Ryan Chartrand

Two things come to mind whenever somebody mentions the name Conan. The first, embarrassingly, is the governator’s 1982 action-adventure flick “Conan the Barbarian.”

The second is the lanky, red-headed funnyman who happens to host “Late Night with Conan O’Brien” on NBC.

At the end of his show in San Francisco last week, I squeezed through a sea of crazed fans up to the stage so I could get a closer look at the six-foot-four-inch comedian.

Waving my blue-green ticket stub, I reached as far as I could, and hoped that he would provide me with an autograph.

“Conan, please,” I said. “It’s for my sister! Please sign it for my sister.”

I had to shout over hundreds of other voices yelling nearly the same thing. Then, like an angel descending from heaven, with a spotlight on his thin, pale face, he signed my ticket stub.

After thanking him over and over, he grasped my hand, looked me straight in the eye and said, “We do what we can.”

I just about died.

Two weeks earlier, while watching a recorded episode of “Late Night” on my DVR, I received a phone call from my sister Alisa telling me that O’Brien was moving his show to San Francisco. for a week. The show, normally taped in New York City, is a family favorite.

I, too, am a major fan. I knew I was going to be there.

One week later, I got a shrieking phone call from Alisa telling me that she got ticket reservations for the last show in San Francisco on May 4. Rapper Snoop Dogg and musician Tom Waits were the guests that night.

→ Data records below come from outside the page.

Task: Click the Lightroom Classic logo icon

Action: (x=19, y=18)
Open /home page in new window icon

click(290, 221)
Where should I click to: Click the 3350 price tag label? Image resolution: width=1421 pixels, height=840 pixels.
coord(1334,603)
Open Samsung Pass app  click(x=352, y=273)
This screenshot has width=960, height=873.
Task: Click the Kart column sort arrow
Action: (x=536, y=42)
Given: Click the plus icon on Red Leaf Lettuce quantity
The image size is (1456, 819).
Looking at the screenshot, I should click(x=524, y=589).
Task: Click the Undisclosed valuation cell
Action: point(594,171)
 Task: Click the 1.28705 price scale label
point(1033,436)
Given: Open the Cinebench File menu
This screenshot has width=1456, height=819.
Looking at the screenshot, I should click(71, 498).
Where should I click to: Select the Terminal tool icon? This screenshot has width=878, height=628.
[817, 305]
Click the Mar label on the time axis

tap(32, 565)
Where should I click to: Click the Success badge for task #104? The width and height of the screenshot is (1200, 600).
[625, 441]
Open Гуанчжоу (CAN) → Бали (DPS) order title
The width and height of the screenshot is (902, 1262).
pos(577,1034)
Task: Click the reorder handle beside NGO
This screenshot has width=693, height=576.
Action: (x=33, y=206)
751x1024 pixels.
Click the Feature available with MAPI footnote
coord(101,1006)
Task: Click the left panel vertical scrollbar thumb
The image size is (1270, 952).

We left San Luis Obispo at 6 a.m. that Friday morning, pumped and ready for a great show at the famous Orpheum Theatre on Market Street. The show didn’t actually begin until 4 p.m., but the e-mail confirmation suggested that we be there at noon.

After a nearly four-hour car ride and a 30 minute search for parking, we found an expensive parking garage about eight blocks from the theater.

Here are a few tips I picked up while waiting for the show to begin:

First, if you know you’re going to be in a big metropolis like San Francisco, don’t bring your car. Park it at a friend’s or relative’s house, or at your hotel. This will save you money and grief. Instead, use public transportation (trolleys, buses, subway, etc.).

Second, don’t wear thin, flat shoes when you know you may be standing up and walking around for hours on end. It’s a very bad idea. I suggest tennis shoes or something equally comfortable and durable.

Third, get to know the people in line around you. This tip is especially helpful if you need to get something to eat or must go on a restroom break, which is inevitable.

Fourth, if the suggested arrival time is noon, try to get there around 11 a.m. or earlier. There will probably be people waiting in line long before you arrive, but this will at least ensure that you get good seats.

When we finally got inside the Orpheum, after more than four hours of waiting, Alisa and I sat relatively close to the stage. Cameras, lights, and The Max Weinberg 7 were all waiting for us.

OK, maybe they weren’t waiting for us, specifically, but it was still an incredible show. And Conan? Well, he was hilarious as usual.